====== EXCERPTED RECORDS ======

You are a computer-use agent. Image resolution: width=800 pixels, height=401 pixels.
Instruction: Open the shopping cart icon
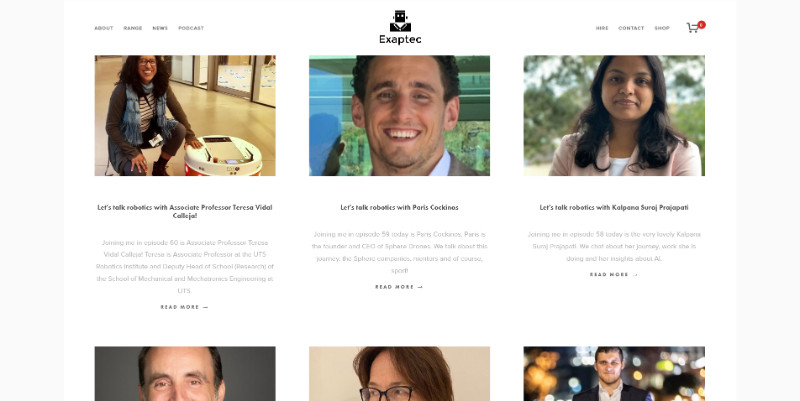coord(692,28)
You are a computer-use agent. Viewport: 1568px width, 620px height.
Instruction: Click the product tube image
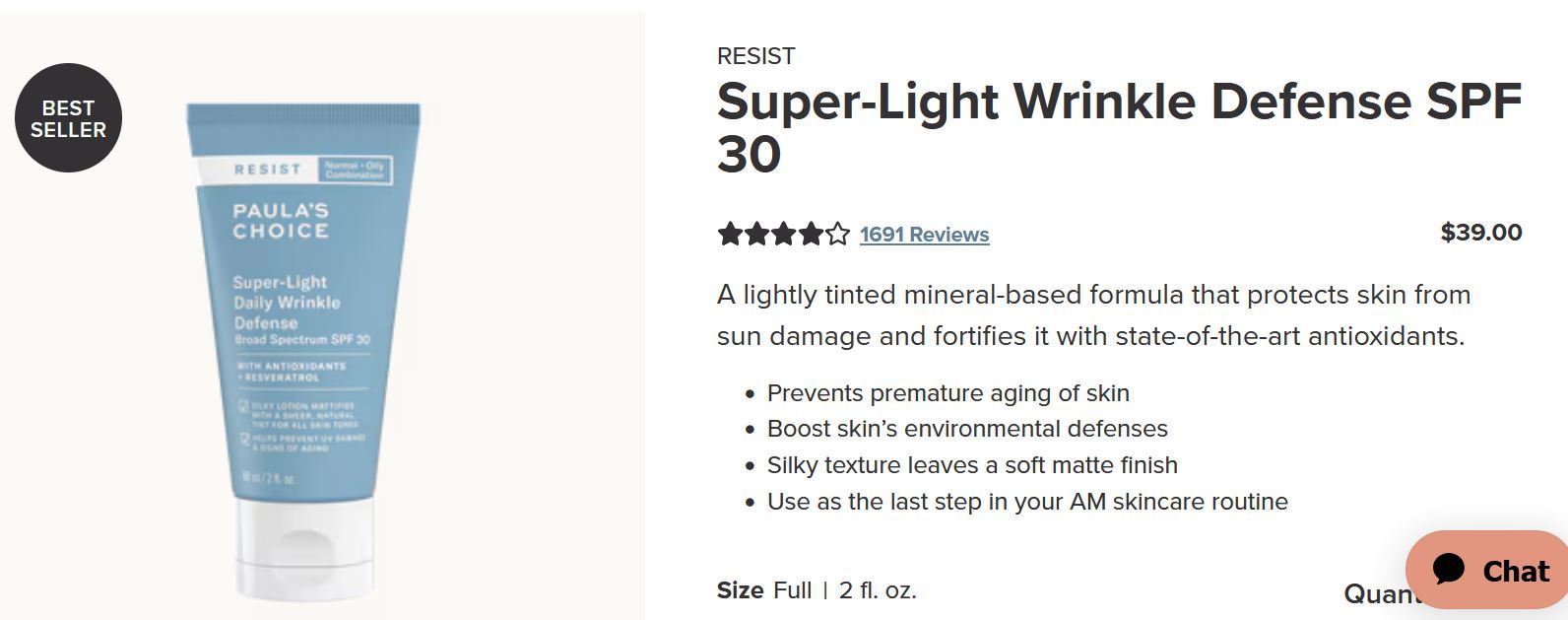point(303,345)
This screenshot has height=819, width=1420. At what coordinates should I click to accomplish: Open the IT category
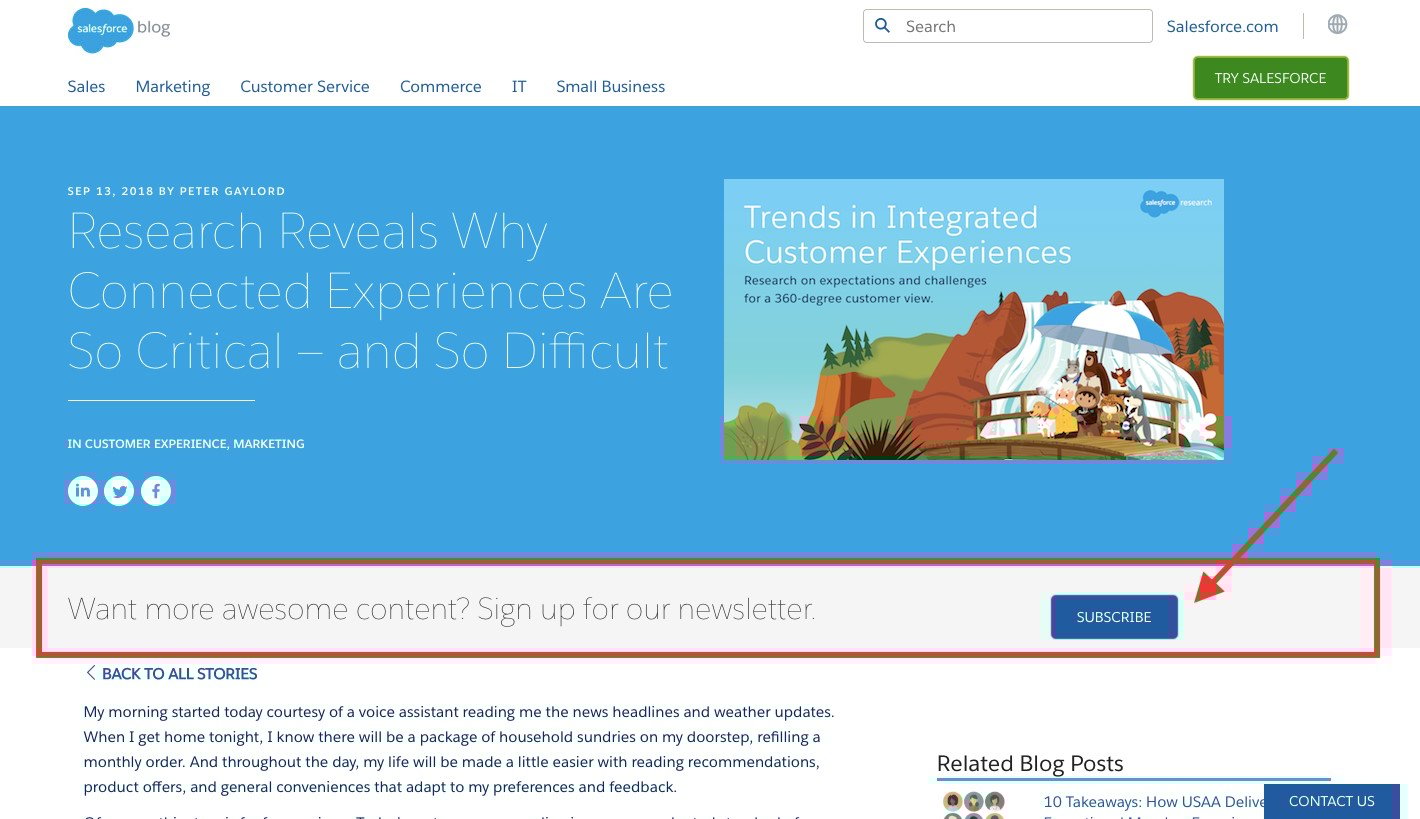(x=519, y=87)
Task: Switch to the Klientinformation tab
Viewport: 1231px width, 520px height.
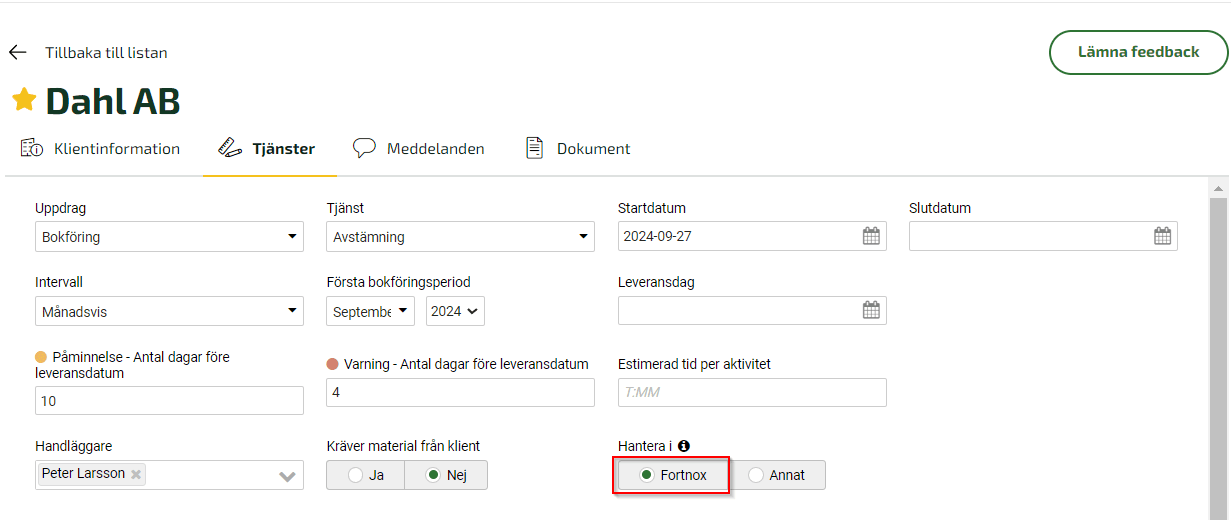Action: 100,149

======

WHAT YOU ARE ASKED TO DO |
Taking every line of the records in turn, count the ones holding "computer", and state nothing but the number.

RESPONSE TO THIS TASK |
2